Vincenzo Licata: “non venga trascurato nulla nel complesso e delicato sistema di monitoraggio della strade statali”

“I tragici eventi di Genova ci hanno indotto in primo luogo a rivolgere un pensiero alle famiglie di tutti coloro che hanno perso la vita nel crollo del ponte, ma inevitabilmente ci spingono anche a riflessioni di altra natura che riguardano la sicurezza delle strade che ciascuno di noi giornalmente percorre”. Lo dice il consigliere comunale di Agrigento, Vincenzo Licata che continua:” Aver sentito dai principali mezzi di comunicazione nazionali la notizia relativa al “crollo del Ponte Morandi”, avrà sicuramente suscitato sensazioni particolari in tutti gli agrigentini, considerato che il Ponte Morandi di Agrigento è stato ed è, nel bene e nel male, elemento della quotidianità di ciascuno di noi.

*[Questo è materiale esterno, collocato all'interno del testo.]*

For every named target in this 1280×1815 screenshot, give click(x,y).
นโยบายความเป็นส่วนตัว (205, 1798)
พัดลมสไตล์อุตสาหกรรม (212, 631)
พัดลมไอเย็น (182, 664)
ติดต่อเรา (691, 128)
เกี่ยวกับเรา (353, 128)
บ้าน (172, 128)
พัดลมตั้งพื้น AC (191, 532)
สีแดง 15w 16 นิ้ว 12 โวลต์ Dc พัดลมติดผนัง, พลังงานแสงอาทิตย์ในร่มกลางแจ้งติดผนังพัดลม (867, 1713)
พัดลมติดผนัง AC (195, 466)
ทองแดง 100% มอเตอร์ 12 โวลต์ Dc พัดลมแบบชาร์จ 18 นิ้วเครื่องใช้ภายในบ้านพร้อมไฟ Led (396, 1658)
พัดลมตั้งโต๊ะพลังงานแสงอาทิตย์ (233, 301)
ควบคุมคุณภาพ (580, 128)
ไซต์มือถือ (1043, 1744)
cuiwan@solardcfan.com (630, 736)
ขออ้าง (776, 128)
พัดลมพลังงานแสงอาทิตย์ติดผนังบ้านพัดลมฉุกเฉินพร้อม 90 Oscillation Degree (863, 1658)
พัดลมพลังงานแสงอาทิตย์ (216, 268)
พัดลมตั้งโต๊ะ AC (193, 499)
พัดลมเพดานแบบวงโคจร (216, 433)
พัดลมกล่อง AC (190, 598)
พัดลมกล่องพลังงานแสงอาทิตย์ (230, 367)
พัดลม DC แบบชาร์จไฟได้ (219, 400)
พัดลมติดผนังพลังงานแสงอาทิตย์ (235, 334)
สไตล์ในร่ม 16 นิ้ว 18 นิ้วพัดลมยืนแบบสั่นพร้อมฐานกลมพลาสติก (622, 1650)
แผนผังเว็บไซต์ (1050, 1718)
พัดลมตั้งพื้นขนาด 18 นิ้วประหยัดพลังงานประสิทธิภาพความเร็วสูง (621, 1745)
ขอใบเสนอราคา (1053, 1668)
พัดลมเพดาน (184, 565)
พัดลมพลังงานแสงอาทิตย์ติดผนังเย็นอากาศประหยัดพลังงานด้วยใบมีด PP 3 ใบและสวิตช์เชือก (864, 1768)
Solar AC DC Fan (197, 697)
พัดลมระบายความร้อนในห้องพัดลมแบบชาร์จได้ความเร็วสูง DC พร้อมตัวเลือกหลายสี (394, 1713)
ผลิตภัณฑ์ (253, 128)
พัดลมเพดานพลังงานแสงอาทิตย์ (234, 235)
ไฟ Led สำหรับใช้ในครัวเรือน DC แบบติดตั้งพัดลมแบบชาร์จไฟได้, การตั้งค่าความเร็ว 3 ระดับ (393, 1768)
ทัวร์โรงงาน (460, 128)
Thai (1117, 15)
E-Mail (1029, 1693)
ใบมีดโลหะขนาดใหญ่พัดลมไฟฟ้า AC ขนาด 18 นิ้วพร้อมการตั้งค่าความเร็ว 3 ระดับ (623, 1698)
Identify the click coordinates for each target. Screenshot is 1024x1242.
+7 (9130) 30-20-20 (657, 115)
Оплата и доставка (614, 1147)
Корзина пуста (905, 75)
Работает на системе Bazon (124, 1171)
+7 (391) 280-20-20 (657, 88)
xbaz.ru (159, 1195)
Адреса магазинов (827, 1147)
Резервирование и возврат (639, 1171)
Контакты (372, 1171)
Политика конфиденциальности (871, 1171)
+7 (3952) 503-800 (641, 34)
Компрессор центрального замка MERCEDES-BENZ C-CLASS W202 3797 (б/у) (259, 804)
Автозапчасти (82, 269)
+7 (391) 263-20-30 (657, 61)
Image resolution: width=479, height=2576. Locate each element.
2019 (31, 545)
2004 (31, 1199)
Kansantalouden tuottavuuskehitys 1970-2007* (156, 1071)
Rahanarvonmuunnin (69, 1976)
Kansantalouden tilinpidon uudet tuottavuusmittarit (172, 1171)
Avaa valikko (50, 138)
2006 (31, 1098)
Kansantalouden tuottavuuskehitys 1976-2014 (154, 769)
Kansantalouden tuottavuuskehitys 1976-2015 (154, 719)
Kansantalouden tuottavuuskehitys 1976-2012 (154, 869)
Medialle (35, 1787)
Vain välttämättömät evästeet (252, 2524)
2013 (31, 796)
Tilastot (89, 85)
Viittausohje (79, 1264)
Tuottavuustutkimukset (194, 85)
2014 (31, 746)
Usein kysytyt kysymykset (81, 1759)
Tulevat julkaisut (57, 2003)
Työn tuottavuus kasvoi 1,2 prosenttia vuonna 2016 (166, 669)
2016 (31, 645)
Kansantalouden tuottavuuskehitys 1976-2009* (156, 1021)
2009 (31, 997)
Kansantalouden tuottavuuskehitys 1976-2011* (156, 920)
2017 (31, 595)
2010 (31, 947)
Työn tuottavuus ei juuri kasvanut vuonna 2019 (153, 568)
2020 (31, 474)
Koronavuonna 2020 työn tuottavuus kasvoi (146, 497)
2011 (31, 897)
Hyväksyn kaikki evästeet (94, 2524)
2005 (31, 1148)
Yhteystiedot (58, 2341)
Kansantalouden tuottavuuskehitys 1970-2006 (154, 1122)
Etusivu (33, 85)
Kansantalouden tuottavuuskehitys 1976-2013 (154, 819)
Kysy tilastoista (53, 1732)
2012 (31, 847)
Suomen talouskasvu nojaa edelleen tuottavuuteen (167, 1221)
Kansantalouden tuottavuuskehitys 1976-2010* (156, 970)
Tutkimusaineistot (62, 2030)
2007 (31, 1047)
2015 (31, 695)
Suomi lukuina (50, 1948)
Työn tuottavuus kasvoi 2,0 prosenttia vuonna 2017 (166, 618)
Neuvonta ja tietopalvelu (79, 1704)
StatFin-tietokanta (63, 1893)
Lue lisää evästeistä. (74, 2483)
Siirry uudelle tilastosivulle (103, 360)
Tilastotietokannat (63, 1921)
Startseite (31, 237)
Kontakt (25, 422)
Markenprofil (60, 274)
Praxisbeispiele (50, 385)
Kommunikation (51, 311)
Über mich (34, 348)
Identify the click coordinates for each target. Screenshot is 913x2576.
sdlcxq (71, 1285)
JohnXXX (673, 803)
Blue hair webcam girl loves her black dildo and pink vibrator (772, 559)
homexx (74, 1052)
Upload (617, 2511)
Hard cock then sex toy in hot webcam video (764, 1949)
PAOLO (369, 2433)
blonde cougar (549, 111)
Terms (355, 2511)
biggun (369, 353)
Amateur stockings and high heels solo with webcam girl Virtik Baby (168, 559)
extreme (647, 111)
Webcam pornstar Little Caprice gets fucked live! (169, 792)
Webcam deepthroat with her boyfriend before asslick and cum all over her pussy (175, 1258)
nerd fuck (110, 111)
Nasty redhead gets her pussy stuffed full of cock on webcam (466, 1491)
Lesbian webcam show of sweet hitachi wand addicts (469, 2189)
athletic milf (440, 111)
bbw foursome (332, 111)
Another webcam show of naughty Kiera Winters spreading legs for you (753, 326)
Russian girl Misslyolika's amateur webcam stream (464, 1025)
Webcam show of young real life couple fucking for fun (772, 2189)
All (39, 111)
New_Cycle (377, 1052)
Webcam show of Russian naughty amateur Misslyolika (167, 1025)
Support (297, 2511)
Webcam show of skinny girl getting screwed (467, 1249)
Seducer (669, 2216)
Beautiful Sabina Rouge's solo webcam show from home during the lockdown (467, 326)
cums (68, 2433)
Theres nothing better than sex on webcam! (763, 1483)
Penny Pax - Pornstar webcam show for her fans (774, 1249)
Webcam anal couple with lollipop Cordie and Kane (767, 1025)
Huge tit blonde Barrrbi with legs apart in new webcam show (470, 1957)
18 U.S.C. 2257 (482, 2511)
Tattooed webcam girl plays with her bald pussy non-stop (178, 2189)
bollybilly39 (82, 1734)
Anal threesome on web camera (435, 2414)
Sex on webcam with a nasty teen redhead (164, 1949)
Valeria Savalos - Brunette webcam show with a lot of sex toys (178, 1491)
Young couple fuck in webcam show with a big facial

Decisione sensata da parte dell’Amministrazione comunale e di Anas è stata quella di chiudere, a scopo precauzionale, il transito del ponte, considerati gli evidenti segni di deterioramento che alcuni elementi strutturali presentano e visibili anche ad occhio nudo.

Tralasciando in questo momento ulteriori considerazioni circa il Ponte Morandi, relative ad interventi di recupero piuttosto che eventuali demolizione con ipotesi di viabilità alternative, ciò che è certo è che i drammatici eventi di Genova devono fare alzare al massimo il livello di attenzione che occorre avere nei confronti di tutte le strutture presenti nel nostro territorio comunale che presentano caratteristiche analoghe ai ponti Morandi, per tipologie costruttive, materiali utilizzati ed epoca di realizzazione.

E’ infatti assodato che il cemento precompresso con cui sono stati realizzati molti tratti viari in sopraelevazione di strade statali presenti nel nostro territorio comunale, non può avere vita eterna; il calcestruzzo, così come i ferri di armatura, si deteriorano ed hanno bisogno di periodica manutenzione. Occorre monitorare ed ispezionare con la massima cura i tanti ponti di strade statali come la 115 e la 640, realizzati ormai qualche decennio fa e che in alcuni tratti presentano evidenti segni di ammaloramento, prevedendo periodi interventi di manutenzione.

l mio vuole pertanto essere un invito agli enti competenti perchè attivino tutte le procedure necessarie affinchè non venga trascurato nulla nel complesso e delicato sistema di monitoraggio della strade statali, in modo da garantire l’incolumità di quanti quotidianamente le percorrono”.